Extracted entries:
______
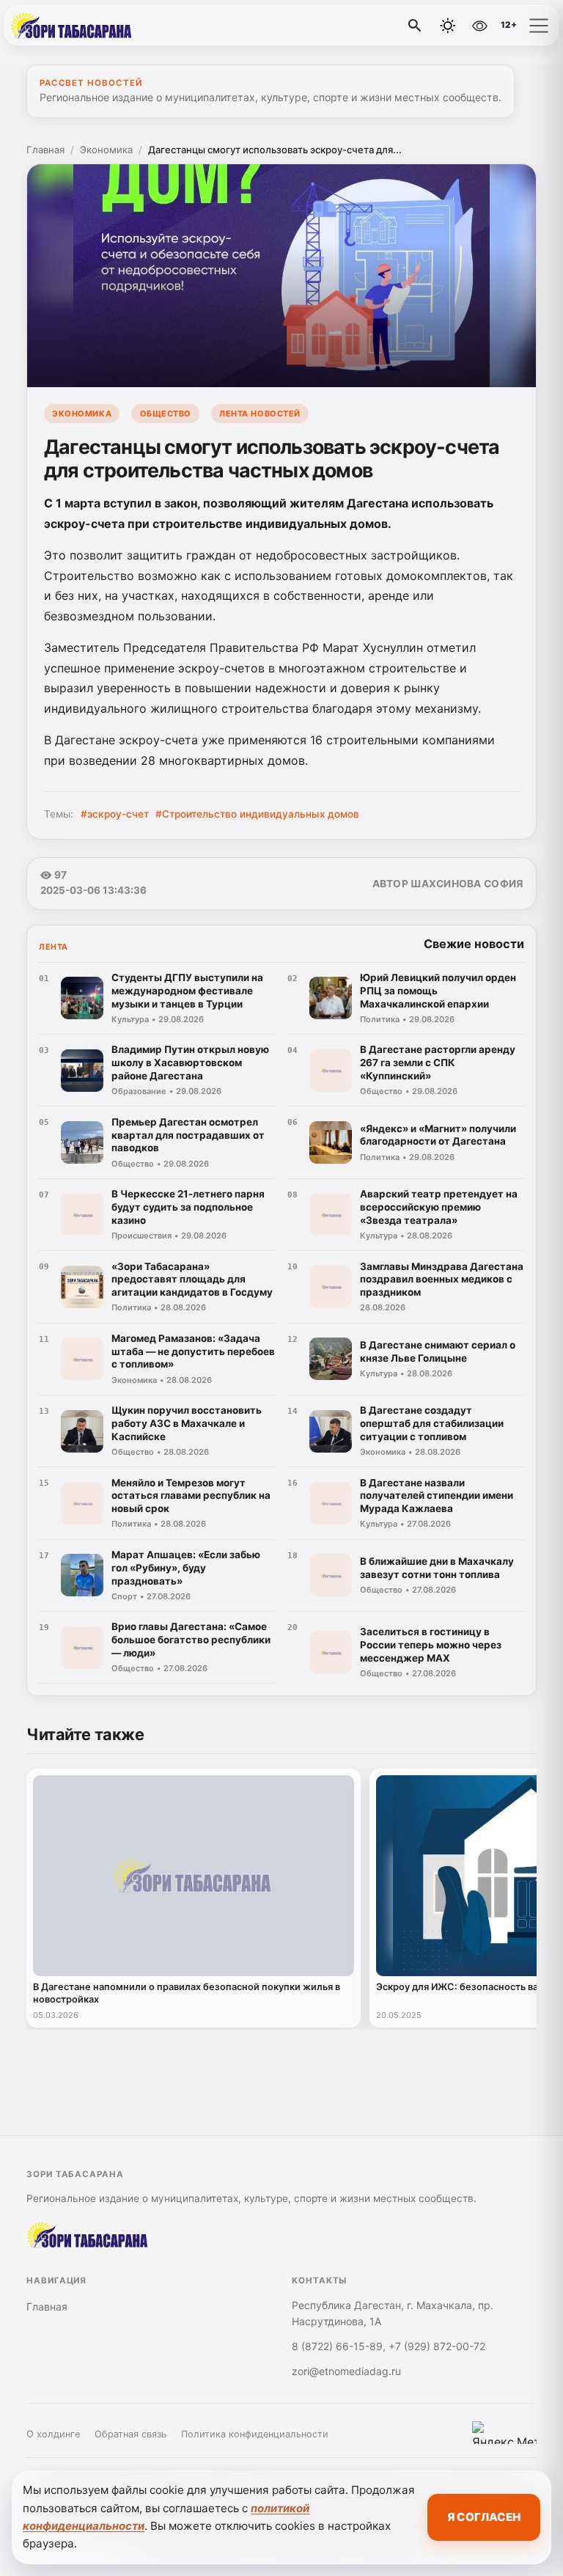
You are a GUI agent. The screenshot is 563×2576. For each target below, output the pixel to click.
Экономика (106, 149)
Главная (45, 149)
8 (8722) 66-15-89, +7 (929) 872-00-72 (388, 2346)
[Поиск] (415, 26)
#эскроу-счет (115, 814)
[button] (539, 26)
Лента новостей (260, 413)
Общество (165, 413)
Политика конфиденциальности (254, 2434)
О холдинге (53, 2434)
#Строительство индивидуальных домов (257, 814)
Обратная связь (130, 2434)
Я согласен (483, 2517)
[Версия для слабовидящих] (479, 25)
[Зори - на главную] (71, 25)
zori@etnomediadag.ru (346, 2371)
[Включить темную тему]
______
Write out again, exactly, the lines from the one holding "Общество (165, 413)" through the end of the listing, with both ends included.

Response area:
Общество (165, 413)
Политика конфиденциальности (254, 2434)
О холдинге (53, 2434)
#Строительство индивидуальных домов (257, 814)
Обратная связь (130, 2434)
Я согласен (483, 2517)
[Версия для слабовидящих] (479, 25)
[Зори - на главную] (71, 25)
zori@etnomediadag.ru (346, 2371)
[Включить темную тему]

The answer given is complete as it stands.